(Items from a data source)
********************

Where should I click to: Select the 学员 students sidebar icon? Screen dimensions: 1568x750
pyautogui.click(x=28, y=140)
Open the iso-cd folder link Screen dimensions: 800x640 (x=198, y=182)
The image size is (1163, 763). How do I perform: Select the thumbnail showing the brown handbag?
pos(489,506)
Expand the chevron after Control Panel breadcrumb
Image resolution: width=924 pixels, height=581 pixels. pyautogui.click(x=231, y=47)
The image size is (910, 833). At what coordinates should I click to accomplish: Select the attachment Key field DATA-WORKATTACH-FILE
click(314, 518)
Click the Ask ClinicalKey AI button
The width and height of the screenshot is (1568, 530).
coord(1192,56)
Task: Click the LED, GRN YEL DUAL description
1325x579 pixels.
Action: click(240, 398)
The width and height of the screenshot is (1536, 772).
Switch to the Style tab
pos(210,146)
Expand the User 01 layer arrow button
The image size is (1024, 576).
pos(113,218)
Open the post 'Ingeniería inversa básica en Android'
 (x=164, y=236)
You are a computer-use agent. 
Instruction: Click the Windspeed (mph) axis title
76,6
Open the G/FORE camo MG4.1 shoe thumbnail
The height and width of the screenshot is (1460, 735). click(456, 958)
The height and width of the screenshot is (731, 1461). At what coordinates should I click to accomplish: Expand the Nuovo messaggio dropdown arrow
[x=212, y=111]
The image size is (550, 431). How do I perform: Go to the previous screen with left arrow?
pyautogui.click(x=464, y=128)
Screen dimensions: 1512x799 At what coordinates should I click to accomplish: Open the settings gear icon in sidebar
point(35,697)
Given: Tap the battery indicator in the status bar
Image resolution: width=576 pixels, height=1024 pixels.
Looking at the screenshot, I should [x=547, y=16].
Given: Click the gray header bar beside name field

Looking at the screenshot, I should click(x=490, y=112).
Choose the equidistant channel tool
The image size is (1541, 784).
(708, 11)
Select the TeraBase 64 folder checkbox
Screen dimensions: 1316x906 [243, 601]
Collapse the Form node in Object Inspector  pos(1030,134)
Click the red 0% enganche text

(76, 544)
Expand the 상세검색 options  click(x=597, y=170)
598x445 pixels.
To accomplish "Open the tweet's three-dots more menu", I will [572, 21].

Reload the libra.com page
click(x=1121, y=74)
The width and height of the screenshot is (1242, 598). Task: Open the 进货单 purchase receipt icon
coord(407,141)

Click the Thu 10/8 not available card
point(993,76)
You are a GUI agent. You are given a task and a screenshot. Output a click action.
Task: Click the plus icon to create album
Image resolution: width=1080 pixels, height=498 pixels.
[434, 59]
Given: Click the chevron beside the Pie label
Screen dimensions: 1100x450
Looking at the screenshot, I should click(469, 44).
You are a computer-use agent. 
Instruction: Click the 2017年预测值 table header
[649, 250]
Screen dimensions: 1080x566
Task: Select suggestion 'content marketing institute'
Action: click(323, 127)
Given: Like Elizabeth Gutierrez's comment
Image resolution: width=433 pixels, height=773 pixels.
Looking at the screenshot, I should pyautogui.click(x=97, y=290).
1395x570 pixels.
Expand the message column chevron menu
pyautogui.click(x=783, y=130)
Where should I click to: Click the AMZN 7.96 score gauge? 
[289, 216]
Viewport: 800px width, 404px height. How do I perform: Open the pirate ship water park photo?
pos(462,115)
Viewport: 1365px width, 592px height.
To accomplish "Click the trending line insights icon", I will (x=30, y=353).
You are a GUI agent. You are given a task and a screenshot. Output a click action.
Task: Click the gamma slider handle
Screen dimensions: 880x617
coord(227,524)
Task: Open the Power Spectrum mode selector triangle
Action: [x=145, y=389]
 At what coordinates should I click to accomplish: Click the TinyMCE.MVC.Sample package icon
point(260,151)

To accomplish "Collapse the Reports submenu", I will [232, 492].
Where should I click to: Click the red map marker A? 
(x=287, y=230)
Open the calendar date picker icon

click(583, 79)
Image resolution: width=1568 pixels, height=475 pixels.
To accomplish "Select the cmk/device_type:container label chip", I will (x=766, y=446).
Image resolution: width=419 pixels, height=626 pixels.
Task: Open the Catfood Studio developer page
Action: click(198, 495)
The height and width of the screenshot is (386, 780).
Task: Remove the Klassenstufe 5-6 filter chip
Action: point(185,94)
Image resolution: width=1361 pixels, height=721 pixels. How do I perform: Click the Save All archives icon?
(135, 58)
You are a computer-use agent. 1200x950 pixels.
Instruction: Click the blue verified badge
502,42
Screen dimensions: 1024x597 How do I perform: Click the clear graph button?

********************

Exercise details: Go through the data and copy each line exactly as it reads.

Solution:
Where should I click to: Select the 学员 students sidebar icon? Screen dimensions: 1568x750
pyautogui.click(x=28, y=140)
Open the iso-cd folder link Screen dimensions: 800x640 (x=198, y=182)
The image size is (1163, 763). How do I perform: Select the thumbnail showing the brown handbag?
pos(489,506)
Expand the chevron after Control Panel breadcrumb
Image resolution: width=924 pixels, height=581 pixels. pyautogui.click(x=231, y=47)
The image size is (910, 833). At what coordinates should I click to accomplish: Select the attachment Key field DATA-WORKATTACH-FILE
click(314, 518)
Click the Ask ClinicalKey AI button
The width and height of the screenshot is (1568, 530).
coord(1192,56)
Task: Click the LED, GRN YEL DUAL description
1325x579 pixels.
Action: click(240, 398)
The width and height of the screenshot is (1536, 772).
Switch to the Style tab
pos(210,146)
Expand the User 01 layer arrow button
The image size is (1024, 576).
pos(113,218)
Open the post 'Ingeniería inversa básica en Android'
 (x=164, y=236)
You are a computer-use agent. 
Instruction: Click the Windspeed (mph) axis title
76,6
Open the G/FORE camo MG4.1 shoe thumbnail
The height and width of the screenshot is (1460, 735). click(456, 958)
The height and width of the screenshot is (731, 1461). At what coordinates should I click to accomplish: Expand the Nuovo messaggio dropdown arrow
[x=212, y=111]
The image size is (550, 431). How do I perform: Go to the previous screen with left arrow?
pyautogui.click(x=464, y=128)
Screen dimensions: 1512x799 At what coordinates should I click to accomplish: Open the settings gear icon in sidebar
point(35,697)
Given: Tap the battery indicator in the status bar
Image resolution: width=576 pixels, height=1024 pixels.
Looking at the screenshot, I should [x=547, y=16].
Given: Click the gray header bar beside name field

Looking at the screenshot, I should click(x=490, y=112).
Choose the equidistant channel tool
The image size is (1541, 784).
(708, 11)
Select the TeraBase 64 folder checkbox
Screen dimensions: 1316x906 [243, 601]
Collapse the Form node in Object Inspector  pos(1030,134)
Click the red 0% enganche text

(76, 544)
Expand the 상세검색 options  click(x=597, y=170)
598x445 pixels.
To accomplish "Open the tweet's three-dots more menu", I will [572, 21].

Reload the libra.com page
click(x=1121, y=74)
The width and height of the screenshot is (1242, 598). Task: Open the 进货单 purchase receipt icon
coord(407,141)

Click the Thu 10/8 not available card
point(993,76)
You are a GUI agent. You are given a task and a screenshot. Output a click action.
Task: Click the plus icon to create album
Image resolution: width=1080 pixels, height=498 pixels.
[434, 59]
Given: Click the chevron beside the Pie label
Screen dimensions: 1100x450
Looking at the screenshot, I should click(469, 44).
You are a computer-use agent. 
Instruction: Click the 2017年预测值 table header
[649, 250]
Screen dimensions: 1080x566
Task: Select suggestion 'content marketing institute'
Action: click(323, 127)
Given: Like Elizabeth Gutierrez's comment
Image resolution: width=433 pixels, height=773 pixels.
Looking at the screenshot, I should pyautogui.click(x=97, y=290).
1395x570 pixels.
Expand the message column chevron menu
pyautogui.click(x=783, y=130)
Where should I click to: Click the AMZN 7.96 score gauge? 
[289, 216]
Viewport: 800px width, 404px height. How do I perform: Open the pirate ship water park photo?
pos(462,115)
Viewport: 1365px width, 592px height.
To accomplish "Click the trending line insights icon", I will (x=30, y=353).
You are a GUI agent. You are given a task and a screenshot. Output a click action.
Task: Click the gamma slider handle
Screen dimensions: 880x617
coord(227,524)
Task: Open the Power Spectrum mode selector triangle
Action: [x=145, y=389]
 At what coordinates should I click to accomplish: Click the TinyMCE.MVC.Sample package icon
point(260,151)

To accomplish "Collapse the Reports submenu", I will [232, 492].
Where should I click to: Click the red map marker A? 
(x=287, y=230)
Open the calendar date picker icon

click(583, 79)
Image resolution: width=1568 pixels, height=475 pixels.
To accomplish "Select the cmk/device_type:container label chip", I will (x=766, y=446).
Image resolution: width=419 pixels, height=626 pixels.
Task: Open the Catfood Studio developer page
Action: click(198, 495)
The height and width of the screenshot is (386, 780).
Task: Remove the Klassenstufe 5-6 filter chip
Action: point(185,94)
Image resolution: width=1361 pixels, height=721 pixels. How do I perform: Click the Save All archives icon?
(135, 58)
You are a computer-use agent. 1200x950 pixels.
Instruction: Click the blue verified badge
502,42
Screen dimensions: 1024x597 How do I perform: Click the clear graph button?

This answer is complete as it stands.